Describing their first three albums as a trilogy that is now complete – following multiple GRAMMY nominations and countless other, crowning milestones – new album No Rules Sandy marks the beginning of a new era that is stranger and more cathartic than Meath and Sanborn have ever been. 

Sylvan Esso had never been a band who could make a record on short-term writing jags, let alone the best of their career. But at the beginning of 2022, they drove from their home of North Carolina to L.A., where they set up a makeshift studio in a small rental house and wrote a song. And then another. ‘Even if we weren’t feeling good, we would just sit down and try to make something,’ Meath says. ‘Pretty much every day that we did that, we got a song that we liked.’

Produced and written by Sylvan Esso, with additional recording taking place at their own studio in North Carolina, No Rules Sandy coalesces as an unbroken ribbon of sound, featuring drummer TJ Maiani, a string arrangement from Gabriel Kahane, and saxophone by Sam Gendel. No Rules Sandy’s most private moments come as interstitial diary entries, filling the spaces between tracks with voicemails from loved ones, birdsong from outside Betty’s, children and other life sounds. 

Some bands can create entire albums on short-term writing jags, but until now, Meath says, Sylvan Esso was not one of them.

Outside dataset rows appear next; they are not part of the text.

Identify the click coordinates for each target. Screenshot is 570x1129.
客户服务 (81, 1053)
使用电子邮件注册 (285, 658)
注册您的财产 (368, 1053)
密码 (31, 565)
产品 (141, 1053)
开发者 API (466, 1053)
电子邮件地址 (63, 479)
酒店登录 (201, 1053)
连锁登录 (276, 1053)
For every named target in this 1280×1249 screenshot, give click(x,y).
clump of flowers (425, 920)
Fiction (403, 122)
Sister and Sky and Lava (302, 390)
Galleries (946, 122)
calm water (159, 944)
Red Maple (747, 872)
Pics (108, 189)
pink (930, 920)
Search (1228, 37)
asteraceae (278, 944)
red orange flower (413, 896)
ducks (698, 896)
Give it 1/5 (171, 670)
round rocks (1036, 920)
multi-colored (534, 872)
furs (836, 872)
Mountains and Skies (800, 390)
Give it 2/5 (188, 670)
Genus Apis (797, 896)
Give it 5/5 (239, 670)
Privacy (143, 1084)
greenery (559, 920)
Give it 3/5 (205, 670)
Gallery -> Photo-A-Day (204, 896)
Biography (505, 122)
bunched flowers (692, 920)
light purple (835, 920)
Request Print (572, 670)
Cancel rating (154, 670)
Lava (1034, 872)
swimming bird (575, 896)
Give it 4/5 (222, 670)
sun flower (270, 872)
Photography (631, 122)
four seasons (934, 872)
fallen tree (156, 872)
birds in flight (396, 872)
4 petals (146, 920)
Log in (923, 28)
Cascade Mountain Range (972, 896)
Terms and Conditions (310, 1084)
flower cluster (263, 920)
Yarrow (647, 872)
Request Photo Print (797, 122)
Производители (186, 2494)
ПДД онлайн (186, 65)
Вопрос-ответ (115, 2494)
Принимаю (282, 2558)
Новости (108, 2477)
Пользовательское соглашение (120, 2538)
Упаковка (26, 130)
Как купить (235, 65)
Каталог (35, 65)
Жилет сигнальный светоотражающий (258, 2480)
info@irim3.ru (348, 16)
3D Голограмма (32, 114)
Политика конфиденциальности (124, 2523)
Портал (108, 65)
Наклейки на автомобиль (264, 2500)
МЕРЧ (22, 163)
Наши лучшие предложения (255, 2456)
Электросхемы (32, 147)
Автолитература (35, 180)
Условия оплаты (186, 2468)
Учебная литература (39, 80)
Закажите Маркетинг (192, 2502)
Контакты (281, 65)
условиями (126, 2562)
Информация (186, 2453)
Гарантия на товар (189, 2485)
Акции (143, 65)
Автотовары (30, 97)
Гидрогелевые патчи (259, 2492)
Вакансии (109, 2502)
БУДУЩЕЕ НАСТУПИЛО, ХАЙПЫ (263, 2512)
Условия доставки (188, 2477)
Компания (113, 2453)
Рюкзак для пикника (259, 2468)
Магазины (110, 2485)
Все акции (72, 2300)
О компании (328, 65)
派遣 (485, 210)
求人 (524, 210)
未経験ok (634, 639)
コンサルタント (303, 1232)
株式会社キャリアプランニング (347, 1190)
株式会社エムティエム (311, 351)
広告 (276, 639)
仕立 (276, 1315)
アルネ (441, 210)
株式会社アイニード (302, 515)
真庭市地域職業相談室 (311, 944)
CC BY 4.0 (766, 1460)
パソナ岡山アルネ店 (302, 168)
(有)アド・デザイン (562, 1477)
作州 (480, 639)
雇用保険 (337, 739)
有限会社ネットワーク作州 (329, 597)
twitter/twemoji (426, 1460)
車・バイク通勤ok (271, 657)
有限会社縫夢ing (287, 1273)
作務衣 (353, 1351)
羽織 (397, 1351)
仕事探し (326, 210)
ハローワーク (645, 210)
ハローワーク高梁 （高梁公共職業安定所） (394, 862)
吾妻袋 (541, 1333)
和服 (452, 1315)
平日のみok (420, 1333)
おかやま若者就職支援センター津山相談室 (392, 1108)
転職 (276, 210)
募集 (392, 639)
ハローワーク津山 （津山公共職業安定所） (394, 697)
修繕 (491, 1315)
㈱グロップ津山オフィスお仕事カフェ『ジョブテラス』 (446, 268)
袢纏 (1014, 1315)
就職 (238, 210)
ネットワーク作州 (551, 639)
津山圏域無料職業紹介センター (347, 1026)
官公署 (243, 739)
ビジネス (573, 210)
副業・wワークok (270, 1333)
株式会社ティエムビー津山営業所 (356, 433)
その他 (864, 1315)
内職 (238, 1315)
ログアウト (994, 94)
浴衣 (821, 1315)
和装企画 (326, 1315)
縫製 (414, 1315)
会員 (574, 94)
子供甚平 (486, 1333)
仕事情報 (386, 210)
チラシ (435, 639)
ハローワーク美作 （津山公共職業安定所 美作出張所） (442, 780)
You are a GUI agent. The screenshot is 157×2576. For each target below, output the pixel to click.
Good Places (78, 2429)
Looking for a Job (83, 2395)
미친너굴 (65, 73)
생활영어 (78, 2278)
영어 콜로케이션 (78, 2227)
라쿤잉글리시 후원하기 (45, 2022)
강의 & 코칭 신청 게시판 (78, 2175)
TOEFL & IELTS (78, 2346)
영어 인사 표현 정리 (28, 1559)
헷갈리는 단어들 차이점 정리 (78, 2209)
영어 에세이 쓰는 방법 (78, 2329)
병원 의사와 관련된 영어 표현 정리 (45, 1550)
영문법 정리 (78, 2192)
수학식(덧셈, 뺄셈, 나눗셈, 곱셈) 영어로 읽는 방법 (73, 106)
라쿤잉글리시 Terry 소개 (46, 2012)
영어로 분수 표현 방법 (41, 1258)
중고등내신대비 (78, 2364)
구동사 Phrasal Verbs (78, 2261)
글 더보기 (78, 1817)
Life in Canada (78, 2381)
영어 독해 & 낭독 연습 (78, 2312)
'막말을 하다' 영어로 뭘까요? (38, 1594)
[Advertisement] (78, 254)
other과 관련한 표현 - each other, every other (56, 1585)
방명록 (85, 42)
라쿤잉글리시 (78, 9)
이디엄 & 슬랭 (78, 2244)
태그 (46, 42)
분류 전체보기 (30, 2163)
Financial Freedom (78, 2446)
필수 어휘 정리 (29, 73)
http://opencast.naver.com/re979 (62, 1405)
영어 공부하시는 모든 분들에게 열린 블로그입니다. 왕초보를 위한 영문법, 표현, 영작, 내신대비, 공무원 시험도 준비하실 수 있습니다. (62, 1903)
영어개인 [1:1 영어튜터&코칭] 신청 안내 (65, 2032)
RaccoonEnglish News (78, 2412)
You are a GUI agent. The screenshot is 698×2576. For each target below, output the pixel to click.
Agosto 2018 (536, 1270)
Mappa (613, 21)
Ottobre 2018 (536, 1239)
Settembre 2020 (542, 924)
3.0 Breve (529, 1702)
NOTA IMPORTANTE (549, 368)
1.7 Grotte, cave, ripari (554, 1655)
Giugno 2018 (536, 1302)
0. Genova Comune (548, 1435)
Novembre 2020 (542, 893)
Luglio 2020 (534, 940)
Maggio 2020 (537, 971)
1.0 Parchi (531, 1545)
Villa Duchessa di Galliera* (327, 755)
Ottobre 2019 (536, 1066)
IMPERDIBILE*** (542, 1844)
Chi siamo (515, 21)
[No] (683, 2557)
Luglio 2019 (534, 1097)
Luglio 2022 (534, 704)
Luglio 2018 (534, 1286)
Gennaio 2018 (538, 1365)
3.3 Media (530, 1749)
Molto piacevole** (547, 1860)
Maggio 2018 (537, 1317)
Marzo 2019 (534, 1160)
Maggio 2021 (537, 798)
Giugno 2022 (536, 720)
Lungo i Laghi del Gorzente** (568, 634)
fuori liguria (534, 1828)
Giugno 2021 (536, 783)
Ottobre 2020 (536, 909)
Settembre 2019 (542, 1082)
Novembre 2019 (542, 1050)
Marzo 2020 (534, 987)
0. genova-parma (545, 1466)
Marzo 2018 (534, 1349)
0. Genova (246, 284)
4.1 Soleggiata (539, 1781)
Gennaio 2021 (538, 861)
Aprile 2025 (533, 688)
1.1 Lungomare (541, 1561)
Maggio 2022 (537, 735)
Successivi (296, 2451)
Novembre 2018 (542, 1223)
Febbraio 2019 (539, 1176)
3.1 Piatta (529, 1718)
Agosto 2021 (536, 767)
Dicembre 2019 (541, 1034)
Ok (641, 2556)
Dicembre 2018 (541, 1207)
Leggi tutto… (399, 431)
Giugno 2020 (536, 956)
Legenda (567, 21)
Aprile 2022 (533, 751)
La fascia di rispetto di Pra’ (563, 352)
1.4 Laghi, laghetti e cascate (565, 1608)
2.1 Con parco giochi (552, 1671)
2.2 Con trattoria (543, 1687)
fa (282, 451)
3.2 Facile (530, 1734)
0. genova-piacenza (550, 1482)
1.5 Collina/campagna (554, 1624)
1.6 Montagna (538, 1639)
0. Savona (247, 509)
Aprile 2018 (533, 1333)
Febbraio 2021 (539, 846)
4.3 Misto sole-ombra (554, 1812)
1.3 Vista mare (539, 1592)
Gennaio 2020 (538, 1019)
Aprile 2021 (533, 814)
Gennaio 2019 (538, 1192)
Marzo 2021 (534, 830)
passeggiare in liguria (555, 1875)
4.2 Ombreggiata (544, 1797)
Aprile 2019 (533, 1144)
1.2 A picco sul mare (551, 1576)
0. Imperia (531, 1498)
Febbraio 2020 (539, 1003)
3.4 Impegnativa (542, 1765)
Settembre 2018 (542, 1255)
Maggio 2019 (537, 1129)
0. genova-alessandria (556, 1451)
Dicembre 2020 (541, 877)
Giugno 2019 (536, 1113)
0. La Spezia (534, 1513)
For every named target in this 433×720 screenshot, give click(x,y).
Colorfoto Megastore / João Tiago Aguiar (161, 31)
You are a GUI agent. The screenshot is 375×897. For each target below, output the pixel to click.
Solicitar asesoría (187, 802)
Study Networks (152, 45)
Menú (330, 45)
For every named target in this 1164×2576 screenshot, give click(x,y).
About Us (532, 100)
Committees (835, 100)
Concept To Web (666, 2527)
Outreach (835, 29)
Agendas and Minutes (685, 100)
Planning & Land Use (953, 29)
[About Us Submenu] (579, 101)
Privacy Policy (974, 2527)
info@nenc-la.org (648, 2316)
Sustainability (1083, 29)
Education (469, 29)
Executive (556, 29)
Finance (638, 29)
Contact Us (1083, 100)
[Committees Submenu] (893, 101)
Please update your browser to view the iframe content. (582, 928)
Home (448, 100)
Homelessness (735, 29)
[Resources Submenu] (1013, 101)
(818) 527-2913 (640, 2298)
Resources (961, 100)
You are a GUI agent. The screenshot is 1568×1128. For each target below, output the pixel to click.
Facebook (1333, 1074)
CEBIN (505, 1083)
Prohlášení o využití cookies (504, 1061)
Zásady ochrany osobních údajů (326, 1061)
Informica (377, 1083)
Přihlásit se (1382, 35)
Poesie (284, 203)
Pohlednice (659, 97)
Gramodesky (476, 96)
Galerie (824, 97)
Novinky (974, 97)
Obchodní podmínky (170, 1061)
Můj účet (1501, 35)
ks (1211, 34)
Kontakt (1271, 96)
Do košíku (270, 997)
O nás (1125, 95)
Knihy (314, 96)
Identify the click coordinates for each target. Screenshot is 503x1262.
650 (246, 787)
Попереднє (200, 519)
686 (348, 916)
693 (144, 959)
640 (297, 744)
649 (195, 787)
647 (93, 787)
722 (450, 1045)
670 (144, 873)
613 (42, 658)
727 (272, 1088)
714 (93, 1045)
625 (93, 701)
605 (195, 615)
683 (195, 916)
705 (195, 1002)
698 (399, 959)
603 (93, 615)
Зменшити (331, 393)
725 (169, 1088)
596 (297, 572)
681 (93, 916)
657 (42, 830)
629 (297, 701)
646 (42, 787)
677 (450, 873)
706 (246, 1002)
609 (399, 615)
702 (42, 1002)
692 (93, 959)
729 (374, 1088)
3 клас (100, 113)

But that speed – and the resulting looseness and live-wire energy in their songs – is one of many things that feels like brand-new territory in No Rules Sandy, their fourth studio album

The album’s title is taken from a snippet of background vocal in Your Reality, a slippery, complexly layered track in which Meath sings what feels like a preoccupying question of the post-pandemic world: ‘Let me remember how to live my life/were there rules originally/or are we learning how to be?’ As in so many previous Sylvan Esso songs Meath’s voice is direct and dominant, but the No Rules Sandy background vocal is different – echoing and hypnotic, swooping underneath Sanborn’s percussive synth as well as a string arrangement from Gabriel Kahane. Sanborn says that vocal, and the song itself, became a reference point for the album,  ‘for how weird we could take it – how bare and strange something could be.’

Sunburn, the album’s debut single, and Didn’t Care also work as bridge songs, leaping from a pop music framework into the wilder unknown. With the crank of a bicycle bell popping in over the thumping bass track, Sunburn conjures a summer night’s dance party even as Meath’s locked-down vocal ‘My favourite way to ruin me’ suggests nothing is as carefree as it seems.

And while Didn’t Care exists fully as a poppy love song— the hand claps and talk of ‘shivers’ – it’s also a song about somebody not caring when they meet their love; the frizzled keyboard chords and insistent background vocals promise there’s no simple ending for this story, either.

Meath and Sanborn have described the dynamic of Sylvan Esso as an argument between them, her irresistible hooks pushing and pulling against his adventurous, sometimes unsettling synths. No Rules Sandy is a complete merge – pop and electronic music fusing into something new that constantly builds on itself. With this album, Meath says, ‘we went back to the classic formula, which is us trying to impress the other one.’ Take Echo Party, which opens with electronic warble around Meath’s voice as a simple beat behind her eventually yields to a deep synth wobble. There’s lightness and darkness tugging at each other, the ecstatic promise of a party ‘there’s a lot of people dancing downtown’ that you might not ever be able to leave ‘yeah we all fall down/but some stay where they got dropped.’ Sanborn’s synths nod to 90s electronic music throughout, but as with the full album, he says, ‘I want everything to feel like something you’ve heard before, but presented in a way you’ve never heard.’